Increasing Diagnostic Accuracy in Orthopedic Implant Related Infections (An in - Vitro and in - vivo Study)

Abstract

The purpose of this study was to investigate the impact of various culturing techniques on improving diagnostic accuracy in bone and orthopedic implant related infections. Braided Co-Cr-Mo cables and sterile discs of rabbit bone were each incubated with a slime producing strain of Staphylococcus epidermidis under different growth conditions: 1) tryptic soy broth (TSB), 2) tryptic soy broth + 50% serum and 3) tryptic soy broth + 50% plasma.
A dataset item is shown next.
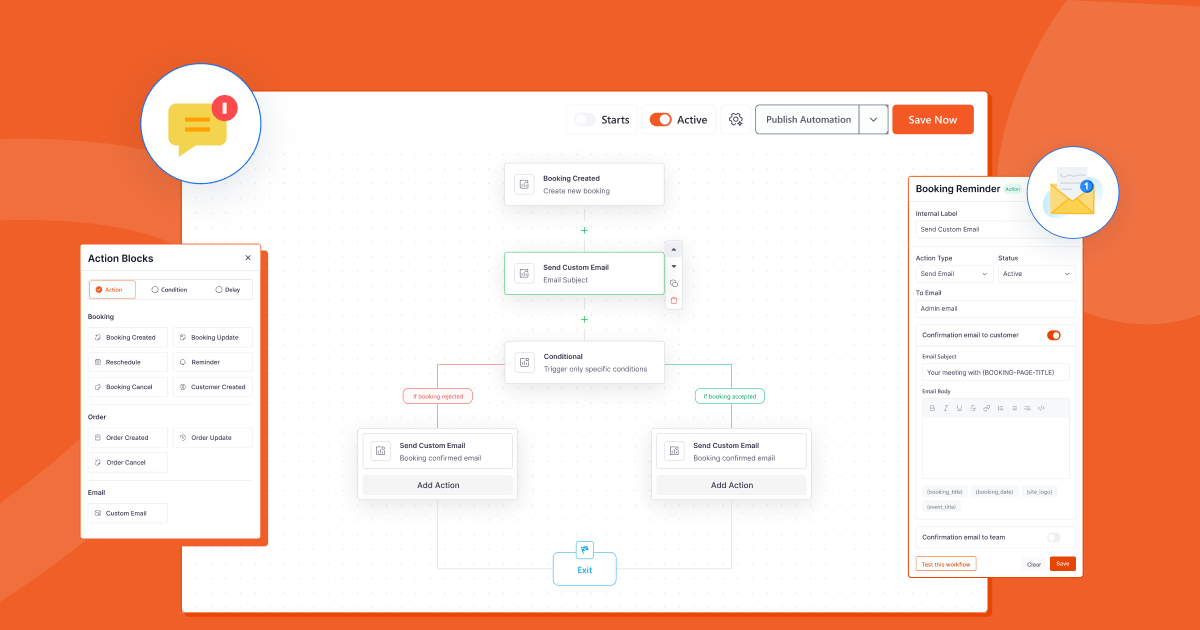Open the Publish Automation dropdown arrow
Image resolution: width=1200 pixels, height=630 pixels.
tap(872, 119)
Following incubation, cables and bone discs were treated with either trypsin or phosphate buffered saline (PBS) in an attempt to disrupt the biofilm. Incubation of cables and bone discs with bacteria in TSB supplemented with plasma followed by treatment with 0.5% trypsin yielded the highest bacterial counts. Scanning electron microscopic study of cables and bone discs that were incubated in tryptic soy broth with 50% plasma revealed bacteria embedded in the biofilm bacteria within a fibrinous scaffold; this structure was disrupted following enzymatic treatment with trypsin. To determine the clinical value of this technique, an in-vivo rabbit model of orthopedic implant related infection was developed using the same strain of S.Epidermidis. At three weeks cultures of aspirate of joint fluid, swab of joint, swab of the interface between the bone and the implant were performed in broth and on agar plates. Samples of synovium and bone tissue were also obtained and mechanically ground after enzymatic disruption of biofilm with trypsin in half of the samples, than quantitatively cultured. When incubated in broth cultures higher yields than cultures incubated on agar plates. Cultures of bone and synovial tissue yielded higher bacterial counts following trypsin treatment compared to mechanical grinding only (p < 0.001, p < 0.05 respectively). These results suggest that plasma proteins contribute to the structure of the biofilm by forming a plasma derived scaffold which renders it susceptible to enzymatic disruption with trypsin. Higher accuracy of diagnosis of infection in clinical practice may be achieved by culture techniques using enzymatic treatment of implant tissue interface with trypsin and incubation in broth rather than on agar plates.